Metadata-Version: 2.1
Name: analytics_huytln
Version: 0.2.1
Summary: A simple library to plot Insightful charts
Author: Huy Trịnh Lê Nhật
Author-email: trinhlenhathuy@gmail.com
Classifier: Programming Language :: Python :: 3
Classifier: License :: OSI Approved :: MIT License
Classifier: Operating System :: OS Independent
Requires-Python: >=3.6
Description-Content-Type: text/markdown

# Analytics by Huytln

![Python Versions](https://img.shields.io/pypi/pyversions/analytics-huytln)
![License](https://img.shields.io/pypi/l/analytics-huytln)
![PyPI Version](https://img.shields.io/pypi/v/analytics-huytln)

`analytics-huytln` is a Python library designed to assist in data analysis through various charts and data visualizations. The goal of this library is to make it easier for analysts and data scientists to explore, analyze, and present their data.

## Contents Overview

- [Features](#features)

#### [Provided data]
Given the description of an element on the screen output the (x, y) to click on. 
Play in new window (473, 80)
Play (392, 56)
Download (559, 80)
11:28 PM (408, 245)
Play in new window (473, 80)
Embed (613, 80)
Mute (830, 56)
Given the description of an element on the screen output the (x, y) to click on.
--
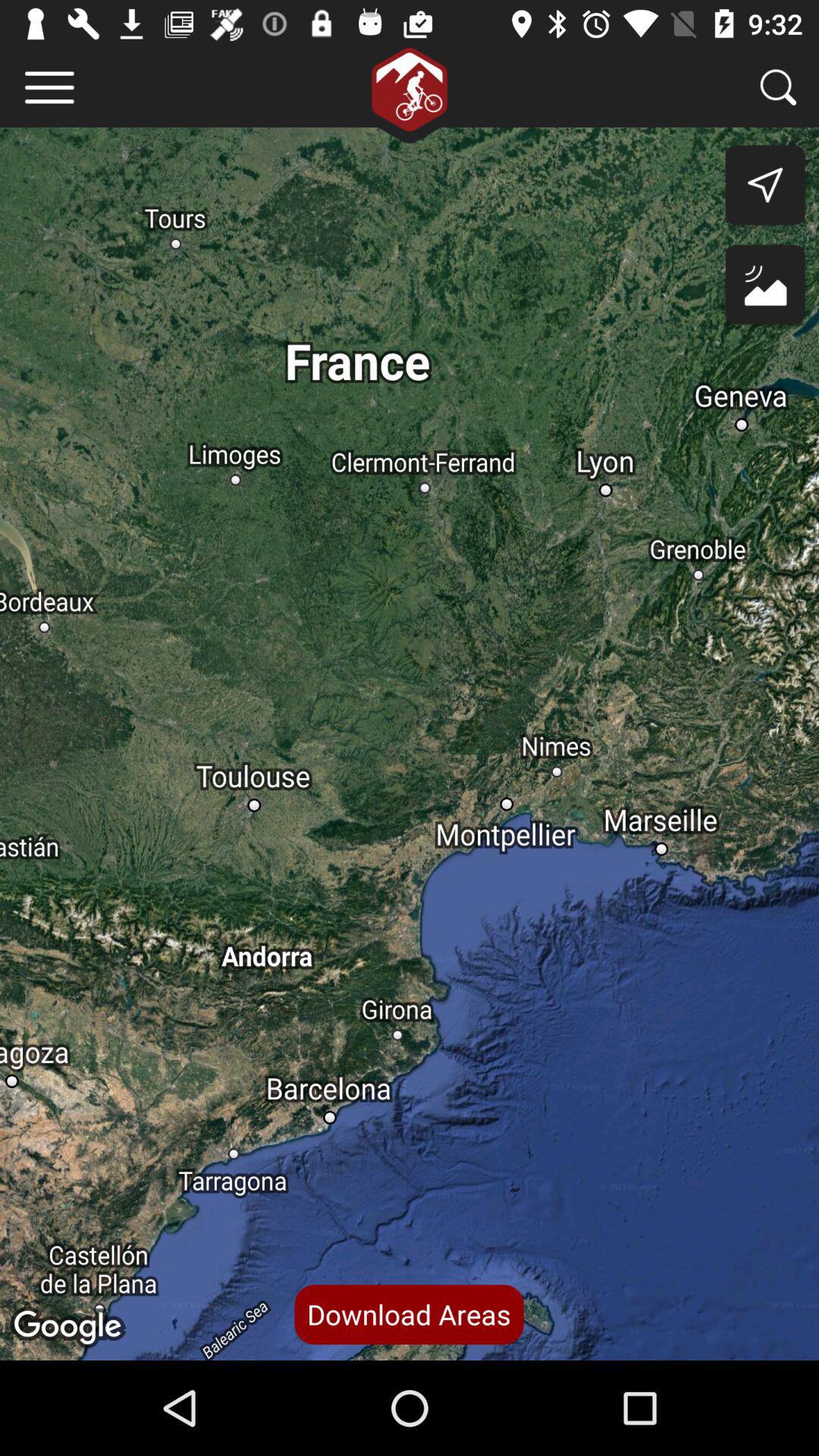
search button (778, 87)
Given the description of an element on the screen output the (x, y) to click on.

#### [Work to complete]
A) Render this sentence from the package description in Spanish: "The goal of this library is to make it easier for analysts and data scientists to explore, analyze, and present their data."
B) Decide whether each statement agrees with the package description, and support each yes or no with the deciding words quoted from it: (i) The library requires Python 3.6 or later. (ii) The library is released under the Apache License. (iii) The package is restricted to a single operating system.
C) Edit the package description from "# Analytics by" up to and including "- [Features](#features)", replacing "data scientists" with "researchers".

#### [Answers per task]
A) El objetivo de esta biblioteca es facilitar a los analistas y científicos de datos la exploración, el análisis y la presentación de sus datos.

B)
(i) Yes: "Requires-Python: >=3.6"
(ii) No: "License :: OSI Approved :: MIT License"
(iii) No: "Operating System :: OS Independent"

C)
# Analytics by Huytln

![Python Versions](https://img.shields.io/pypi/pyversions/analytics-huytln)
![License](https://img.shields.io/pypi/l/analytics-huytln)
![PyPI Version](https://img.shields.io/pypi/v/analytics-huytln)

`analytics-huytln` is a Python library designed to assist in data analysis through various charts and data visualizations. The goal of this library is to make it easier for analysts and researchers to explore, analyze, and present their data.

## Contents Overview

- [Features](#features)